■ **ACTIVIDADES**:
A - Indica si cada afirmación coincide con el texto sobre el coronavirus y respalda tu respuesta con las palabras exactas del texto: (i) los comercios y los restaurantes están cerrados; (ii) los periodistas trabajan menos de lo normal; (iii) el hijo afirma que los demás padres trabajan menos que antes del coronavirus.
B - Copia, por favor, sin cambios el fragmento del texto sobre el coronavirus que empieza en "Trabajamos más de" y termina en "puesto de trabajo.".

-------- TEXTO DE LECTURA --------

Los alemanes trabajan ahora con cierto tiempo para evitar el peor escenario. Amplían hospitales, hacen cientos de miles de test e intentan mientras limitar al máximo el contacto social. Sería estupendo si lo consiguen, pero con tanto horror alrededor, las superaciones nacionales significan ya más bien poco.
Mientras llega el meteorito, hay que hacer como si no pasara nada. Hacer como que llevas una vida normal en medio de la anormalidad más absoluta. Los comercios están cerrados y los restaurantes y las tiendas también, pero la vida sigue. Los periodistas lo tenemos más fácil. Seguimos subidos a la rueda informativa, escribiendo artículos, marcando distancia mental, como si esto fuera con otros.
Trabajamos más de lo normal, pero ahora desde nuestras casas. Porque hace falta y porque parar da vértigo. Somos grandes privilegiados que podemos abstraernos y mantener una cierta apariencia de normalidad laboral. Mi hijo no lo tiene tan claro y protesta. Dice que el resto de los padres trabajan menos que antes del coronavirus. Tiene razón, pero no tiene ni idea de la suerte que tiene de que sus padres estén sanos y de que conserven su puesto de trabajo.

-------- DATOS --------

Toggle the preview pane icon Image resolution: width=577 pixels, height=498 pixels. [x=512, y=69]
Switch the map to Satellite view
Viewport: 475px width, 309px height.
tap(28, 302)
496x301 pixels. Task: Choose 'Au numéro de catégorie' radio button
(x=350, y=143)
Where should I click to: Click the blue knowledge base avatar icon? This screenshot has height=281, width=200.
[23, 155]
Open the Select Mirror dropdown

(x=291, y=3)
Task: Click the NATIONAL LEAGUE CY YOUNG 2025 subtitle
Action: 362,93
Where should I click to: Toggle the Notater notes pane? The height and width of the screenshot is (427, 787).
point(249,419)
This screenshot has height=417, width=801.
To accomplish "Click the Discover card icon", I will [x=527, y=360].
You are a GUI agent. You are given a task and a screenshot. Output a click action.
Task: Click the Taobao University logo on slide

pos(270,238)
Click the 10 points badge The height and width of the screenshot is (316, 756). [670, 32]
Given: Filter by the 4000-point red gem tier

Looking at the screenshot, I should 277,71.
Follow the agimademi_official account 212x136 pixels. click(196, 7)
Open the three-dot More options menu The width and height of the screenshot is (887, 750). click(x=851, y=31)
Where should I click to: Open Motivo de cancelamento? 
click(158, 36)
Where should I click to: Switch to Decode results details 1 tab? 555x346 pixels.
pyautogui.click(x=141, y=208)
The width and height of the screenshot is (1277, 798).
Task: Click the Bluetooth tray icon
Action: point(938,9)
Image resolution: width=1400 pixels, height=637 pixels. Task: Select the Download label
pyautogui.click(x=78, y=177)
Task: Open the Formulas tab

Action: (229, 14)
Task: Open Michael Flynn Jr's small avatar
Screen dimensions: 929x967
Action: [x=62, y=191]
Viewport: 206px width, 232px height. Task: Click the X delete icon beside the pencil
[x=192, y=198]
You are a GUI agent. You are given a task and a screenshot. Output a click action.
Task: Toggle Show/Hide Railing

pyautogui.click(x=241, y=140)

--------

■ **RESPUESTAS**:
A -
(i) Sí: «Los comercios están cerrados y los restaurantes y las tiendas también».
(ii) No: «Trabajamos más de lo normal, pero ahora desde nuestras casas».
(iii) Sí: «Dice que el resto de los padres trabajan menos que antes del coronavirus».

B -
Trabajamos más de lo normal, pero ahora desde nuestras casas. Porque hace falta y porque parar da vértigo. Somos grandes privilegiados que podemos abstraernos y mantener una cierta apariencia de normalidad laboral. Mi hijo no lo tiene tan claro y protesta. Dice que el resto de los padres trabajan menos que antes del coronavirus. Tiene razón, pero no tiene ni idea de la suerte que tiene de que sus padres estén sanos y de que conserven su puesto de trabajo.